I tell Aimee Germany was very active in archeology in the 19th century. The proof becomes clear when we enter a large room with just one artifact. A bust of Nefertiti, probably the finest piece of Egyptian art. It is the Mona Lisa of Berlin. This mother of Tutankhamen is beautiful in so many ways. If this was the only thing we saw today, I would be happy.

We have barely made a dent in this museum so we push on. The next section is Roman, with the greatest number of artifacts coming from an oxbow lake off the Rhine. It is thought these artifacts were looted by barbarian raiders but lost trying to cross this former bend of the river. The artifacts are generally quite ordinary (like pots and pans, iron chains, and cow bells) but fascinating that the Romans had the skill to make these items especially in a far-off colony in Germany. Who could imagine the Romans manufactured padlocks. And their glassware was exquisite.

After this long morning, we needed a break so we had lunch in the small museum cafe. Appropriately we had an Egyptian meal of Falafel and Hummus on Pita bread. It was quite tasty.

After lunch we moved forward in history with the Barbarian invasions, euphemistically called the Migration Period. Not surprisingly there are lots of metal weapons, but also nice jewelry, and humorously big metal buckles.

Moving to another floor we ran into more Egyptian relics, but on a larger scale with sarcophagi, temples, and wall murals. There were also papyrus scrolls, canopic jars, grave offerings, shoes, cosmetics and jewelry. Egyptians had their stuff just like us.

The next wing covered the quasi-amateur German archeologist Heinrich Schliemann, most famous for discovering the city of Troy on the Turkish coast. He snuck these artifacts out of the country for display here.

In the Celtic section was a lot of weapons. Apparently they were mounted warriors as this hall displayed lots of harness bits and other horse tack.
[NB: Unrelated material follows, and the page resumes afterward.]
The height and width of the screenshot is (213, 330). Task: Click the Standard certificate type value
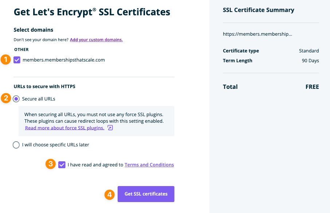[x=309, y=51]
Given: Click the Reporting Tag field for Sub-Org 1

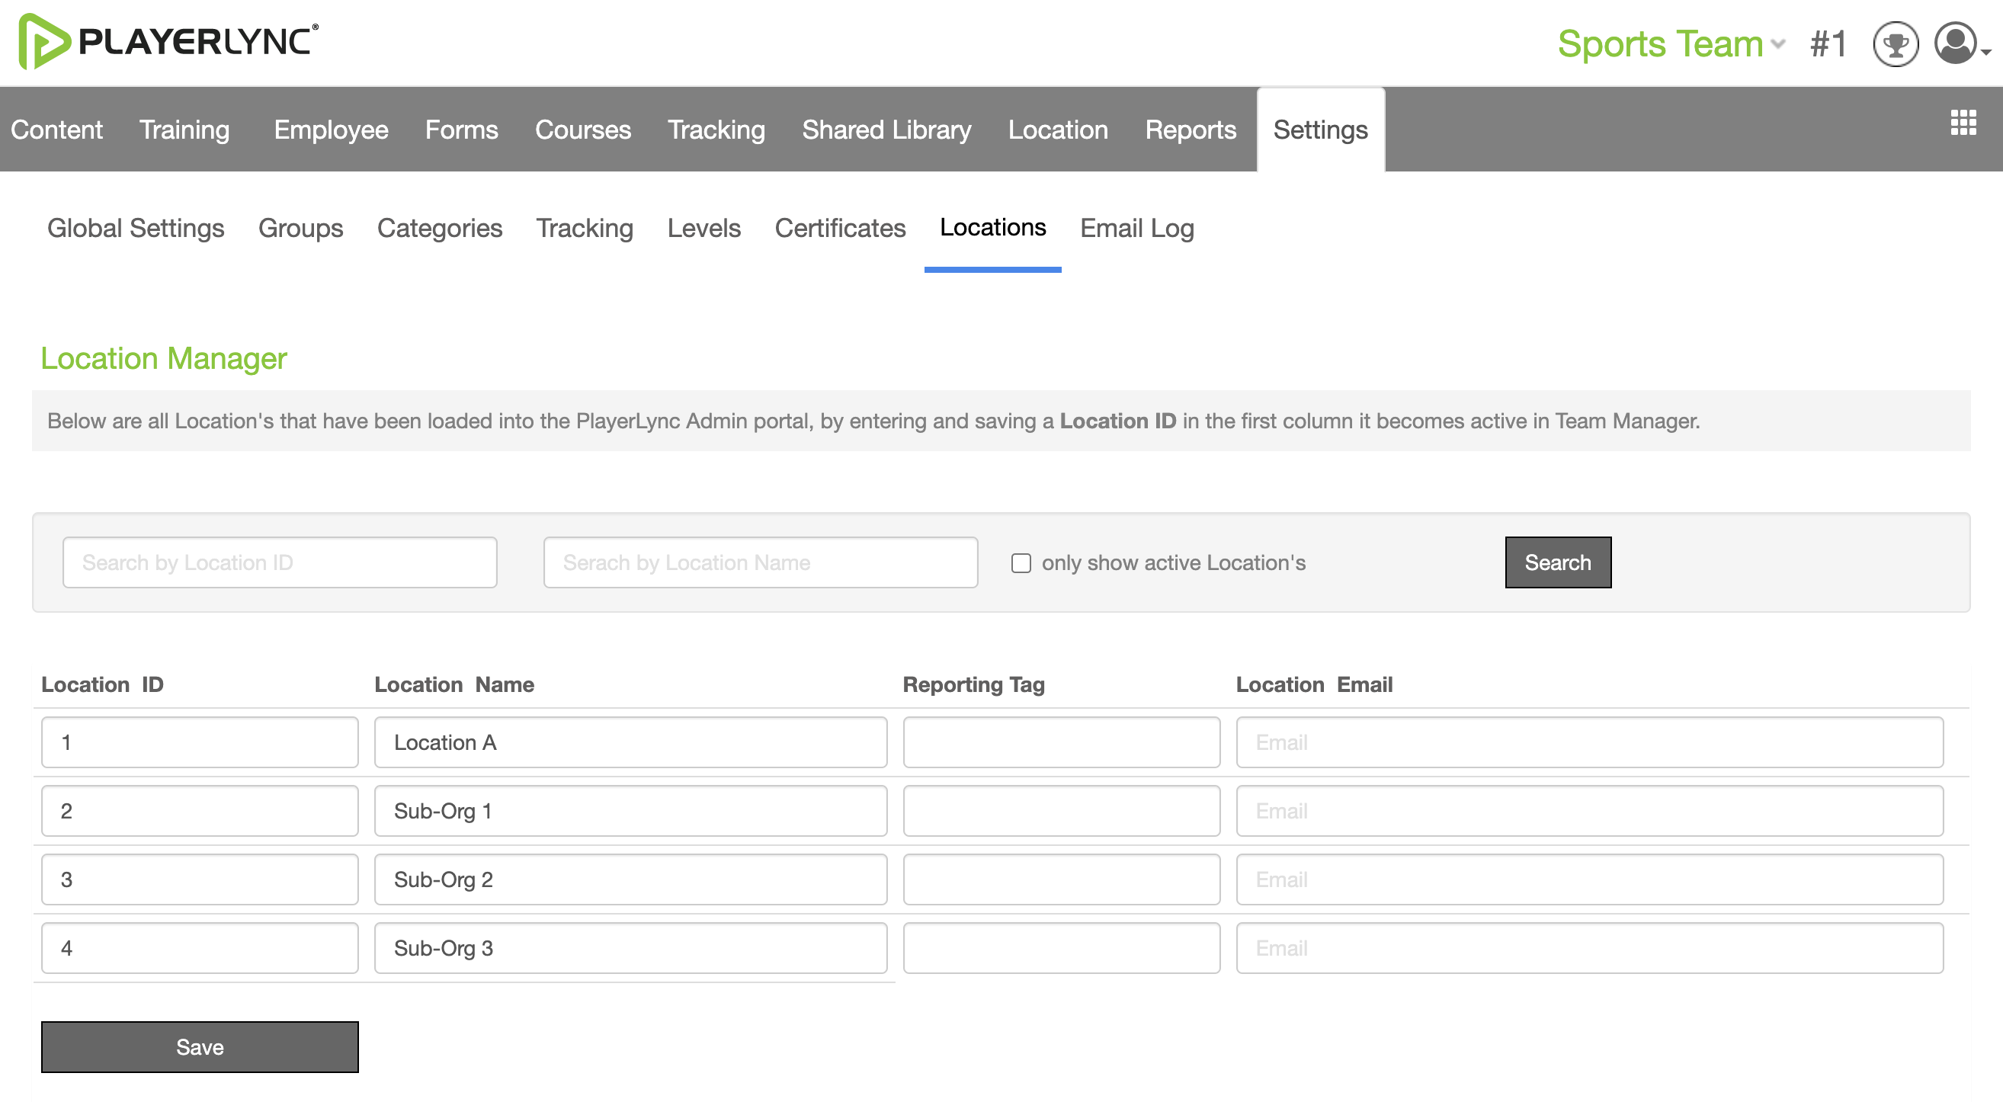Looking at the screenshot, I should click(x=1061, y=811).
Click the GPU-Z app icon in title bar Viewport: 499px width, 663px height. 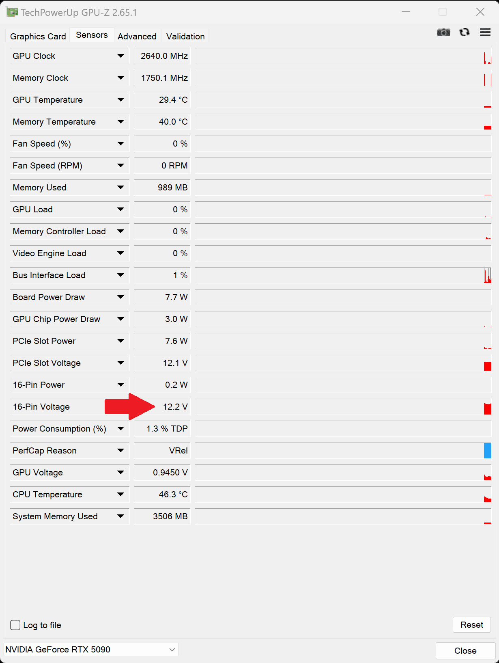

There was also an unusual tall golden hat shaped like Merlin's wizard hat. The relics also included the tools used to stamp the decorative design.

In the end, this museum is too overwhelming for one day. We ran through the last half. You really need to focus on one historical era and ignore the rest. I would love to come back and listen to the audio guides.

We still have an hour, so we went next door to the Alte National Gallery. It is a museum on German painting and sculpture. The museum building is like a Greek temple on a hill.

Aimee surprised me when she said she recognized a painting. It turned out to be Alex von Humboldt. We have run into him a lot lately. He was an explorer, who is considered a father of geography and ecology. The Humboldt Current off South America is named after him as is the local Berlin University. He was emphasized in the Amazonia Panorama we visited in Dresden.

It started to rain as we left the museum so we hurried back towards our hotel. Aimee had to stop in a store devoted exclusively to Traffic Light Man gifts. This is the character on Crosswalk signs. We actually found something we needed and was small enough to pack.

We had dinner next door in a traditional German restaurant. We had their Pork and dumplings with sauerkraut. It was tasty.